**WHAT TO DO:**
Your task is to give the listing below back word for word, pictures excluded.

**RECORDS:**
*** Block opens ***

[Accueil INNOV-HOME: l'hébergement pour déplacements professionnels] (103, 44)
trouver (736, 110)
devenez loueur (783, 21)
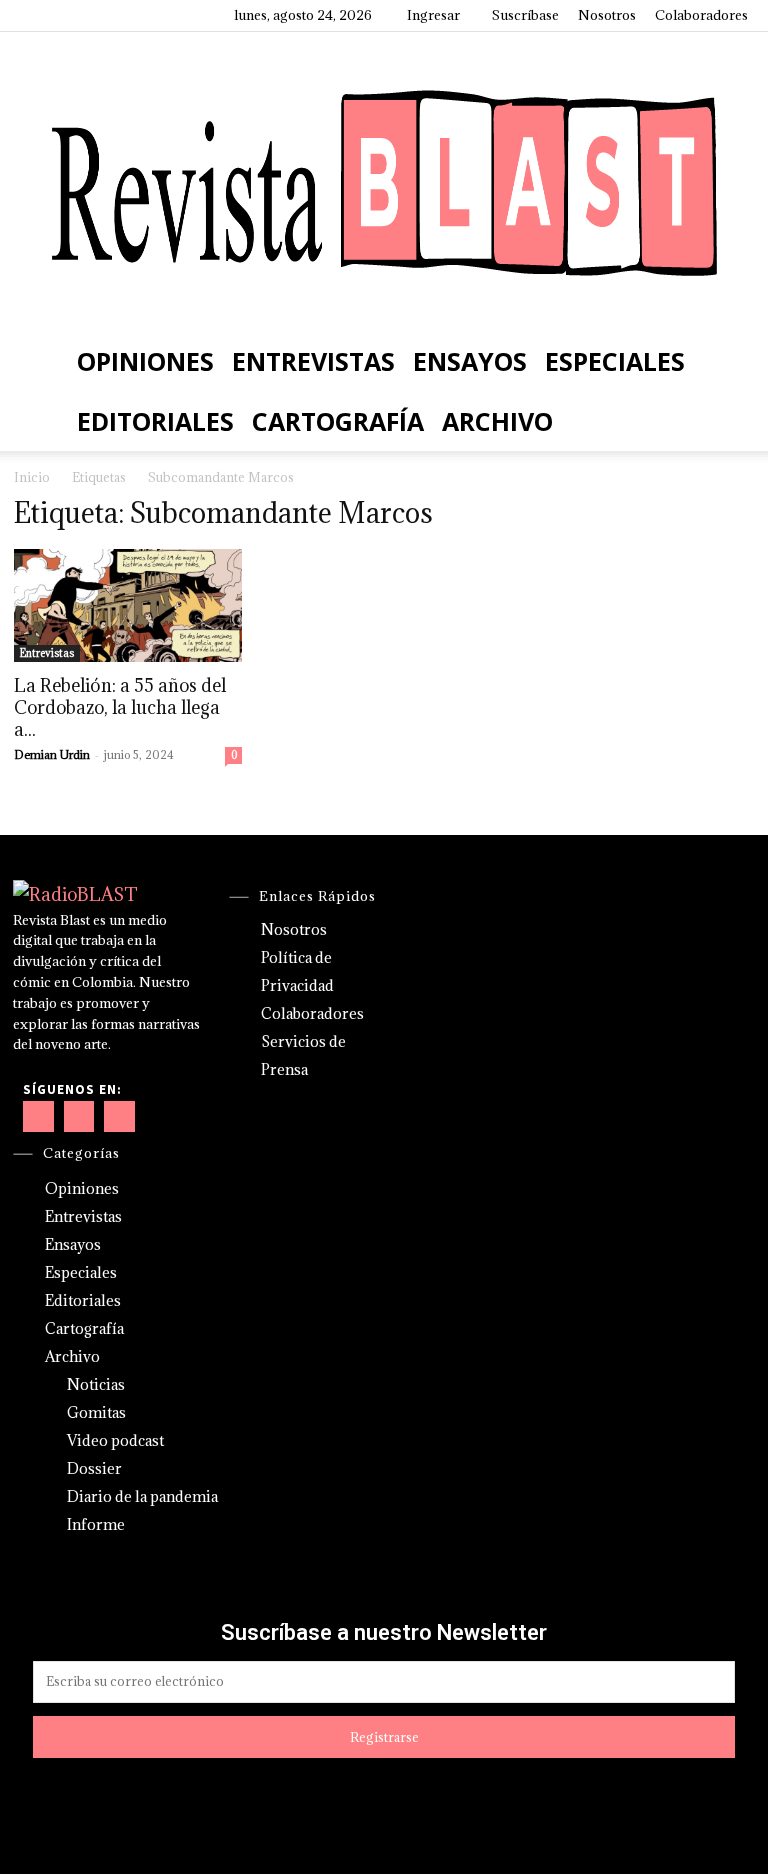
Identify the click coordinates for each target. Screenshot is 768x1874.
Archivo (497, 421)
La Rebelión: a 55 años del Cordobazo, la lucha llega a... (120, 707)
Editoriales (155, 421)
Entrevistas (313, 361)
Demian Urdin (52, 754)
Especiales (615, 361)
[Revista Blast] (384, 181)
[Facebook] (35, 15)
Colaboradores (701, 15)
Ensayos (470, 361)
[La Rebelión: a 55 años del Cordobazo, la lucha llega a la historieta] (128, 605)
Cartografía (338, 421)
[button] (724, 360)
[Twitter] (134, 15)
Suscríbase (525, 15)
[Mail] (101, 15)
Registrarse (384, 1737)
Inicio (32, 477)
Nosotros (607, 15)
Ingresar (433, 15)
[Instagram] (68, 15)
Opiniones (145, 361)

*** Block closes ***

**ANSWER TO THIS TASK:**
[Accueil INNOV-HOME: l'hébergement pour déplacements professionnels] (103, 44)
trouver (736, 110)
devenez loueur (783, 21)
Identify the click coordinates for each target. Screenshot is 768x1874.
Archivo (497, 421)
La Rebelión: a 55 años del Cordobazo, la lucha llega a... (120, 707)
Editoriales (155, 421)
Entrevistas (313, 361)
Demian Urdin (52, 754)
Especiales (615, 361)
[Revista Blast] (384, 181)
[Facebook] (35, 15)
Colaboradores (701, 15)
Ensayos (470, 361)
[La Rebelión: a 55 años del Cordobazo, la lucha llega a la historieta] (128, 605)
Cartografía (338, 421)
[button] (724, 360)
[Twitter] (134, 15)
Suscríbase (525, 15)
[Mail] (101, 15)
Registrarse (384, 1737)
Inicio (32, 477)
Nosotros (607, 15)
Ingresar (433, 15)
[Instagram] (68, 15)
Opiniones (145, 361)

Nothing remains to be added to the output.